2-butoxyethyl benzoate administered orally with two consecutive daily doses of ≥1500 mg/kg bw/day resulted in lethality and clear indications of systemic toxicity including an increase in the percent reticulocytes, indicating systemic availability of the test material. These data generated in the range-finding portion of the study indicate that 1500 mg/kg bw/day was the maximum tolerated dose (MTD) under the conditions of this study. Data from the RFT clearly indicated systemic availability of the test material when administered by oral gavage.

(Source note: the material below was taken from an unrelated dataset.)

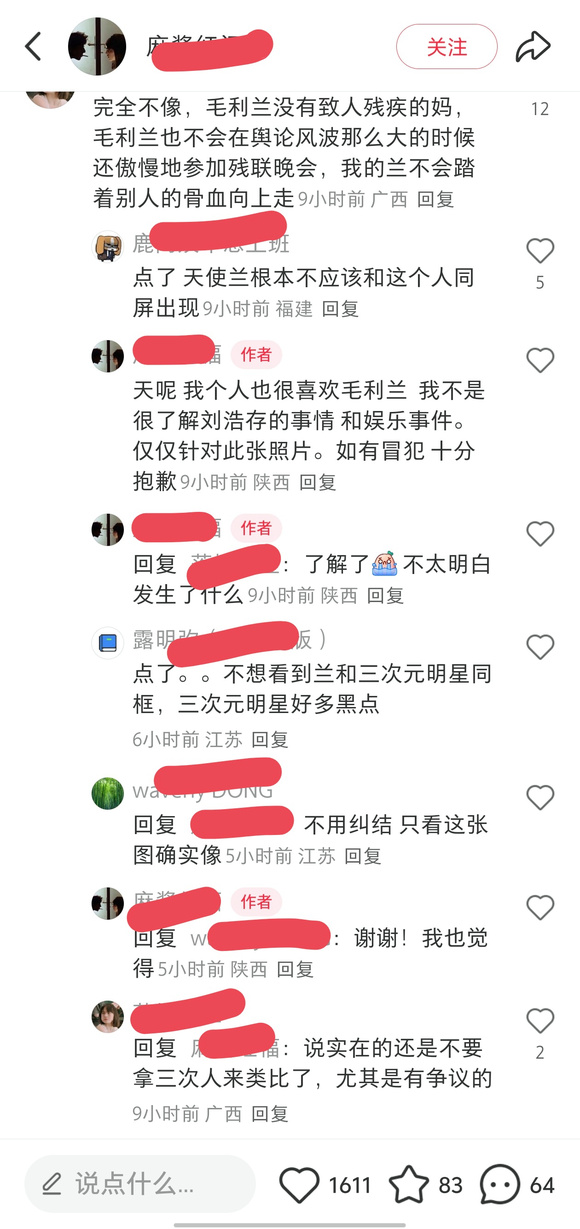
Task: Follow the author with the 关注 button
Action: (x=447, y=46)
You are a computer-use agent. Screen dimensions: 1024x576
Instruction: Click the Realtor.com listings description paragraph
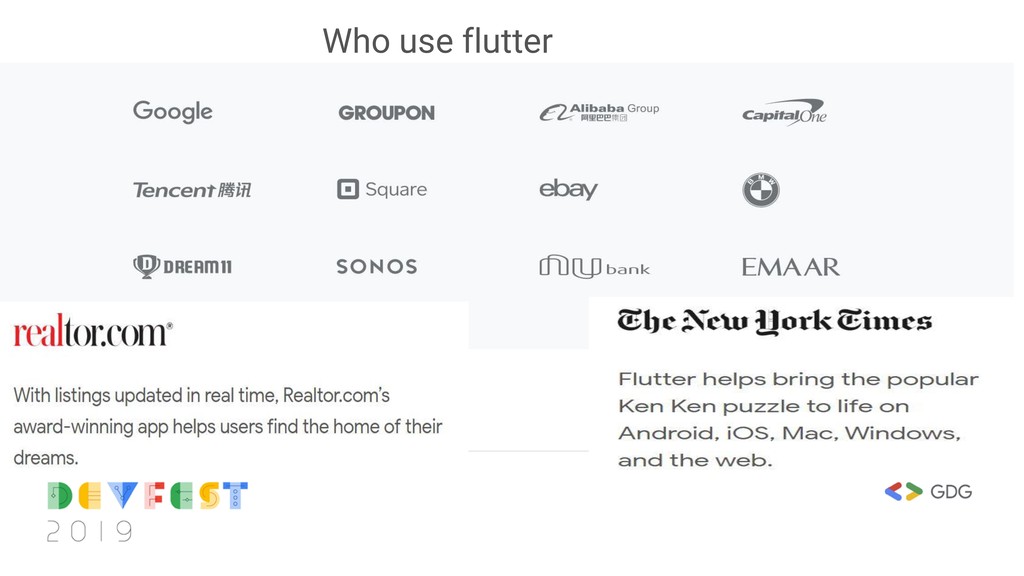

Based upon the results of the study reported herein, it was concluded that the 2-butoxyethyl benzoate, did not induce a significant increase in the frequency of micronucleated reticulocytes in the peripheral blood when given as a single oral dose on two consecutive days to male Crl:CD1(ICR) mice. Hence, 2-butoxyethyl benzoate is considered negative in this test system under the experimental conditions used.

Executive summary:

The in vivo genotoxic potential of 2-butoxyethyl benzoate was evaluated by examining the incidence of micronucleated reticulocytes (MN-RET) in the peripheral blood. The test material was administered to male Crl:CD1(ICR) mice by single oral gavage on two consecutive days at dose levels of 0 (negative control), 375, 750, and 1500 mg/kg body weight (bw). The highest dose level was based upon the results of a range-finding test where at higher doses treatment-related deaths were observed in male and female mice.

The analytically determined concentrations of the test material in the dosing solutions used for the first day of dosing in the micronucleus ranged from 91.5% to 102.2% of the targeted concentrations. All animals were observed for clinical signs prior to dosing and at 2, 5, and 24 hours following each dosing. Groups of animals were euthanized 48 hours after the second treatment for the collection of peripheral blood and evaluation of RET (approximately 5,000/animal) for MN by flow cytometry. The proportion of RET was also determined based upon 5,000 RET per animal and the results expressed as a percentage. Mice treated with 40 mg/kg bw cyclophosphamide monohydrate by a single gavage dose and euthanized 48 hours later served as positive controls.

There were no treatment-related deaths or treatment-related clinical signs in the observation period of the definitive micronucleus test. There were no statistically significant increases in the frequencies of MN-RET or statistically significant effects on the percent RET in groups treated with the test material as compared to the negative controls. There was a significant increase in the frequency of MN-RET and a decrease in the percentage of RET in the positive control chemical group as compared to the negative control group. Based upon the results of the study reported herein, 2-butoxyethyl benzoate is considered negative in this test system under the experimental conditions used.